[THE TASK]:
Output all of the data below exactly as given.

┌─ SUPPLIED MATERIAL

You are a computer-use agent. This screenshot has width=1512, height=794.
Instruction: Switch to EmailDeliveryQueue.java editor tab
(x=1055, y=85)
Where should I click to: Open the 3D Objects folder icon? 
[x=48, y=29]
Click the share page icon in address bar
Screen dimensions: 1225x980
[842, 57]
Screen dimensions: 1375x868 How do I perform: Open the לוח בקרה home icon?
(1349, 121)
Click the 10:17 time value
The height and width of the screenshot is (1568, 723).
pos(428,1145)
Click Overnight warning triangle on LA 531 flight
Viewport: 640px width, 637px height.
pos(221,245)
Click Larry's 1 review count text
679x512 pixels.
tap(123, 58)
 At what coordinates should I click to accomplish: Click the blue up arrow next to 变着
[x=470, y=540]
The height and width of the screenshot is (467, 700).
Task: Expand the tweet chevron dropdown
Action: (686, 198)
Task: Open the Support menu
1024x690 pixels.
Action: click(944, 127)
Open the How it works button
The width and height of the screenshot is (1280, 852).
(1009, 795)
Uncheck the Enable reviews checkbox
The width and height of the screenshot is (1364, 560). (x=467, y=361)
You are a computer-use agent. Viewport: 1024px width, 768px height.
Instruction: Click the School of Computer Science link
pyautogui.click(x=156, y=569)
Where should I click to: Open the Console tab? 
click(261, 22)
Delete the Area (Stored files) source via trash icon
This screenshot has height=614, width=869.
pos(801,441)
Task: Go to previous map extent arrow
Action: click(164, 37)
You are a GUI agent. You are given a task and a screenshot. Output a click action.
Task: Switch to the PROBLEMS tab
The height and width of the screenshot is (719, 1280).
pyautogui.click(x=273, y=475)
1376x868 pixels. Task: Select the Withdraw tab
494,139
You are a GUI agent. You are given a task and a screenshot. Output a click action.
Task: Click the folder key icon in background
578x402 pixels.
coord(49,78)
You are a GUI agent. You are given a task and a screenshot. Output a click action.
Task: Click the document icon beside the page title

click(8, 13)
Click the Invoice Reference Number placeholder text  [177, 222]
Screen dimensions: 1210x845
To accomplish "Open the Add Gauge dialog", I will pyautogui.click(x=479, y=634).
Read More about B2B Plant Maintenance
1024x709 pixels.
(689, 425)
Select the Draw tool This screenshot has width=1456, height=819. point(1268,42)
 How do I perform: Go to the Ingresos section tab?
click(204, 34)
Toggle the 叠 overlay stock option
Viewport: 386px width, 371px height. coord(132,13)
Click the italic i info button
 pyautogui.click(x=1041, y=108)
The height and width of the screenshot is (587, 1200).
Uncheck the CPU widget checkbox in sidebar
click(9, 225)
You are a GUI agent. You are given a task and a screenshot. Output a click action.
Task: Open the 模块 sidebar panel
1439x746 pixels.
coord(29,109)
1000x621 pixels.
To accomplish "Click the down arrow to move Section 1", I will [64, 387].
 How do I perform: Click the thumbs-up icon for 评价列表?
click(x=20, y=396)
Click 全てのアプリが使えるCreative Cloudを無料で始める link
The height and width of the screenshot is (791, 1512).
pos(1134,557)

└─

[SOLUTION FOR THIS EXERCISE]:
You are a computer-use agent. This screenshot has width=1512, height=794.
Instruction: Switch to EmailDeliveryQueue.java editor tab
(x=1055, y=85)
Where should I click to: Open the 3D Objects folder icon? 
[x=48, y=29]
Click the share page icon in address bar
Screen dimensions: 1225x980
[842, 57]
Screen dimensions: 1375x868 How do I perform: Open the לוח בקרה home icon?
(1349, 121)
Click the 10:17 time value
The height and width of the screenshot is (1568, 723).
pos(428,1145)
Click Overnight warning triangle on LA 531 flight
Viewport: 640px width, 637px height.
pos(221,245)
Click Larry's 1 review count text
679x512 pixels.
tap(123, 58)
 At what coordinates should I click to accomplish: Click the blue up arrow next to 变着
[x=470, y=540]
The height and width of the screenshot is (467, 700).
Task: Expand the tweet chevron dropdown
Action: (686, 198)
Task: Open the Support menu
1024x690 pixels.
Action: click(944, 127)
Open the How it works button
The width and height of the screenshot is (1280, 852).
(1009, 795)
Uncheck the Enable reviews checkbox
The width and height of the screenshot is (1364, 560). (x=467, y=361)
You are a computer-use agent. Viewport: 1024px width, 768px height.
Instruction: Click the School of Computer Science link
pyautogui.click(x=156, y=569)
Where should I click to: Open the Console tab? 
click(261, 22)
Delete the Area (Stored files) source via trash icon
This screenshot has height=614, width=869.
pos(801,441)
Task: Go to previous map extent arrow
Action: click(164, 37)
You are a GUI agent. You are given a task and a screenshot. Output a click action.
Task: Switch to the PROBLEMS tab
The height and width of the screenshot is (719, 1280).
pyautogui.click(x=273, y=475)
1376x868 pixels. Task: Select the Withdraw tab
494,139
You are a GUI agent. You are given a task and a screenshot. Output a click action.
Task: Click the folder key icon in background
578x402 pixels.
coord(49,78)
You are a GUI agent. You are given a task and a screenshot. Output a click action.
Task: Click the document icon beside the page title

click(8, 13)
Click the Invoice Reference Number placeholder text  [177, 222]
Screen dimensions: 1210x845
To accomplish "Open the Add Gauge dialog", I will pyautogui.click(x=479, y=634).
Read More about B2B Plant Maintenance
1024x709 pixels.
(689, 425)
Select the Draw tool This screenshot has width=1456, height=819. point(1268,42)
 How do I perform: Go to the Ingresos section tab?
click(204, 34)
Toggle the 叠 overlay stock option
Viewport: 386px width, 371px height. coord(132,13)
Click the italic i info button
 pyautogui.click(x=1041, y=108)
The height and width of the screenshot is (587, 1200).
Uncheck the CPU widget checkbox in sidebar
click(9, 225)
You are a GUI agent. You are given a task and a screenshot. Output a click action.
Task: Open the 模块 sidebar panel
1439x746 pixels.
coord(29,109)
1000x621 pixels.
To accomplish "Click the down arrow to move Section 1", I will [64, 387].
 How do I perform: Click the thumbs-up icon for 评价列表?
click(x=20, y=396)
Click 全てのアプリが使えるCreative Cloudを無料で始める link
The height and width of the screenshot is (791, 1512).
pos(1134,557)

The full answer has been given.